[Excerpted text Boundary: Start]

To use OpenRouter with LlmComposer, you'll need to:

Sign up for an API key from OpenRouter
Configure your application to use OpenRouter's endpoint

Here's a complete example:

# Configure the OpenRouter API key and endpoint
Application.put_env(:llm_composer, :open_router, api_key: "<your openrouter api key>")

defmodule MyOpenRouterChat do
  @settings %LlmComposer.Settings{
    providers: [
      {LlmComposer.Providers.OpenRouter,
       [
         model: "anthropic/claude-3-sonnet",
         models: ["openai/gpt-4.1", "fallback-model2"],
         provider_routing: %{
           order: ["openai", "azure"]
         }
       ]}
    ],
    system_prompt: "You are a SAAS consultant"
  }

  def simple_chat(msg) do
    LlmComposer.simple_chat(@settings, msg)
  end
end

{:ok, res} = MyOpenRouterChat.simple_chat("Why doofinder is so awesome?")

IO.inspect(res.main_response)

[Excerpted text Boundary: End]
[Stored data Boundary: Start]

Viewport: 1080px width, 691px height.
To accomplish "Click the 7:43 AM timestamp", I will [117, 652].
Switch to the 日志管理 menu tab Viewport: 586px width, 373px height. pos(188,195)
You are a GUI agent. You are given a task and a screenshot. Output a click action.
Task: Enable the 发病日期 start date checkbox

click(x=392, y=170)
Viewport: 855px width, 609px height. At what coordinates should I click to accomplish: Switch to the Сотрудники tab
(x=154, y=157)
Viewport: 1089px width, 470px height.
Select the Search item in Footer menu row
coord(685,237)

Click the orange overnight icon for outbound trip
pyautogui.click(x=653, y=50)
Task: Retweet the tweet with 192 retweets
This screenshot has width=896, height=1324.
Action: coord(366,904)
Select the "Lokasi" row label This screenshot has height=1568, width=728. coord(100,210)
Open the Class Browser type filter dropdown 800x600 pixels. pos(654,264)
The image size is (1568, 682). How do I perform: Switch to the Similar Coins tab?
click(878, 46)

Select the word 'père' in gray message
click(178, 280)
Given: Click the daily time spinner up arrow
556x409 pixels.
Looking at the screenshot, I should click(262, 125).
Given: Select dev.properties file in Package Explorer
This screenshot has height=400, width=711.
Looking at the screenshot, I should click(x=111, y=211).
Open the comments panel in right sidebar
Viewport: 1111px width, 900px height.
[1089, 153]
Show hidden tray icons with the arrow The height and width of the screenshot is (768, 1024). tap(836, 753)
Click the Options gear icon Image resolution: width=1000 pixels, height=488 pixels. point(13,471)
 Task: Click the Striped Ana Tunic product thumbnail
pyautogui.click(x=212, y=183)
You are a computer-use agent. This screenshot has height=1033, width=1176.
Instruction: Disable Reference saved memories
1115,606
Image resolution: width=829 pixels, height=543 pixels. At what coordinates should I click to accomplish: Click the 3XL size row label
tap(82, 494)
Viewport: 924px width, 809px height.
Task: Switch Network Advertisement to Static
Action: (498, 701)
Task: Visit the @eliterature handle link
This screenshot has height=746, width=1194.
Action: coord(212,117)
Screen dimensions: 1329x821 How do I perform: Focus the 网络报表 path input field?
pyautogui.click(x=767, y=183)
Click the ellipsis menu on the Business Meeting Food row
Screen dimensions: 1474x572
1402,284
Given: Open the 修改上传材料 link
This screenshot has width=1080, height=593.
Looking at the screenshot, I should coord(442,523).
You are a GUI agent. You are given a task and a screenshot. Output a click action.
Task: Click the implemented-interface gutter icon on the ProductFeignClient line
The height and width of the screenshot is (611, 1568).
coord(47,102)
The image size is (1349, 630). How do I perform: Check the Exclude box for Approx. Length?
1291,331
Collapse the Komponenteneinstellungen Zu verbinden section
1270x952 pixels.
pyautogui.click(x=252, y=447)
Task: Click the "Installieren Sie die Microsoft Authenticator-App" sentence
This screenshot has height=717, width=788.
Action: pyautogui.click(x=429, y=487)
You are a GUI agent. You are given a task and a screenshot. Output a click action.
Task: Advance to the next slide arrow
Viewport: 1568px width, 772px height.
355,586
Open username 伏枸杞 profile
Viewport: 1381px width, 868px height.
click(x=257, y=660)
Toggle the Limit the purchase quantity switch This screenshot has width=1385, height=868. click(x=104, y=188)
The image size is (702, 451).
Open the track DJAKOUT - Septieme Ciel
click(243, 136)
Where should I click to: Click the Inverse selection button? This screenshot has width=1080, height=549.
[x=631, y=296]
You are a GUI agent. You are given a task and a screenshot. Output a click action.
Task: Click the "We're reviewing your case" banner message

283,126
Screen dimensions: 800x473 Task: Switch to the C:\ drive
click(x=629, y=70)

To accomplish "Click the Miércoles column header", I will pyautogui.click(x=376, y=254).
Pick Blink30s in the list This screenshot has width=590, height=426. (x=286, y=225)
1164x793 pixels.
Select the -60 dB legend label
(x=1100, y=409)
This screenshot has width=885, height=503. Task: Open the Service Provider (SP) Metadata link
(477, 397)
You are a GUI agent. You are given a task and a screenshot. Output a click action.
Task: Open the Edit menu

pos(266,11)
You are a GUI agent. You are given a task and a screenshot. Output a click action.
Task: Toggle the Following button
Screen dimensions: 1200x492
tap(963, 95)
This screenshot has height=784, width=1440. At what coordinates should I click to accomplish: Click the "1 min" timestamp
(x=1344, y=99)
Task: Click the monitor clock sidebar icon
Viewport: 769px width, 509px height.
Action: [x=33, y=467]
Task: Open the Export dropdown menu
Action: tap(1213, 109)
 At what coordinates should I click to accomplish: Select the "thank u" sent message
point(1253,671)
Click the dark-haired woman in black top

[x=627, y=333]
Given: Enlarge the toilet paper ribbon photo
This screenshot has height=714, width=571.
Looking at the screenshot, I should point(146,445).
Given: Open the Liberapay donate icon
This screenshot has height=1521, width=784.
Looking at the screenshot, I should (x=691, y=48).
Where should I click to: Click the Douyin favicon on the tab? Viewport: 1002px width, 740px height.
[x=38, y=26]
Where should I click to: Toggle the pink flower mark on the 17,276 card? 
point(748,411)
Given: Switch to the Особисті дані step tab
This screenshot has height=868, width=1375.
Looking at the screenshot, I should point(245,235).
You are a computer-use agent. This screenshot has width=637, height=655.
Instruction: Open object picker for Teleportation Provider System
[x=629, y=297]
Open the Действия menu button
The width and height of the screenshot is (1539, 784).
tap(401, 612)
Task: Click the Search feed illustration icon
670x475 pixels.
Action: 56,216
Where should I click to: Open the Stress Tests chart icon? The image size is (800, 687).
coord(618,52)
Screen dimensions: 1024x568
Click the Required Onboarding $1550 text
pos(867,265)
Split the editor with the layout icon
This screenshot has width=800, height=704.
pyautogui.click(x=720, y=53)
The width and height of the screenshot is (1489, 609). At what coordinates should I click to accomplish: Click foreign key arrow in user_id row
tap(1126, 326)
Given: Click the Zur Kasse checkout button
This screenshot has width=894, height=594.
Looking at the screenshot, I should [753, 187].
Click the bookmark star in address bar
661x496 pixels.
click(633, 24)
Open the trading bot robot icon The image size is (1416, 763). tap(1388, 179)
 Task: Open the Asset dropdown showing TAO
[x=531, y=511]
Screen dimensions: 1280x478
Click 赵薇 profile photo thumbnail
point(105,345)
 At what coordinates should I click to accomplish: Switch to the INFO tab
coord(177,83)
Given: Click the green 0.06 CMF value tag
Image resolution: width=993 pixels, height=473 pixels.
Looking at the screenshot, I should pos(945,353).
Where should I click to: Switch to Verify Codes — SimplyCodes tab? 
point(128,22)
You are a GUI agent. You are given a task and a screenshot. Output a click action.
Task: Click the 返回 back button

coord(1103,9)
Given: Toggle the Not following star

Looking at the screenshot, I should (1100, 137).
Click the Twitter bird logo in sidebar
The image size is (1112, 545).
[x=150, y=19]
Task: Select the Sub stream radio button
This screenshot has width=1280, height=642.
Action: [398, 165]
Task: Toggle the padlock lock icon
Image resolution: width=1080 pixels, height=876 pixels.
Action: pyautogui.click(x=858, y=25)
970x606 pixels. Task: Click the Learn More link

[Stored data Boundary: End]

Exercises »
1. List every model identifier string that appears in the OpenRouter example.
2. Pick up the OpenRouter example right after its last line and continue it.
None of the work here uses the data.

Per-task answers »
1. "anthropic/claude-3-sonnet", "openai/gpt-4.1", "fallback-model2"

2.
Example of execution:

mix run openrouter_sample.ex

17:12:45.124 [debug] input_tokens=42, output_tokens=156
LlmComposer.Message.new(
  :assistant,
  "Doofinder is an excellent site search solution for ecommerce websites. Here are some reasons why Doofinder is considered awesome:...
)

Automatic Cost Tracking with OpenRouter

OpenRouter supports automatic cost tracking without manual pricing configuration. When track_costs: true is enabled, LlmComposer automatically fetches real-time pricing data from OpenRouter's API and calculates costs based on actual token usage.

# Configure the OpenRouter API key
Application.put_env(:llm_composer, :open_router, api_key: "<your openrouter api key>")

defmodule MyOpenRouterAutoCostChat do
  @settings %LlmComposer.Settings{
    providers: [
      {LlmComposer.Providers.OpenRouter,
       [
         model: "anthropic/claude-3-haiku:beta",
         track_costs: true  # Enables automatic cost tracking
       ]}
    ],
    system_prompt: "You are a helpful assistant."
  }

  def simple_chat(msg) do
    LlmComposer.simple_chat(@settings, msg)
  end
end

{:ok, res} = MyOpenRouterAutoCostChat.simple_chat("Explain quantum computing")

# Access automatic cost information
IO.puts("Input cost: #{Decimal.to_string(res.cost_info.input_cost, :normal)}$")
IO.puts("Output cost: #{Decimal.to_string(res.cost_info.output_cost, :normal)}$")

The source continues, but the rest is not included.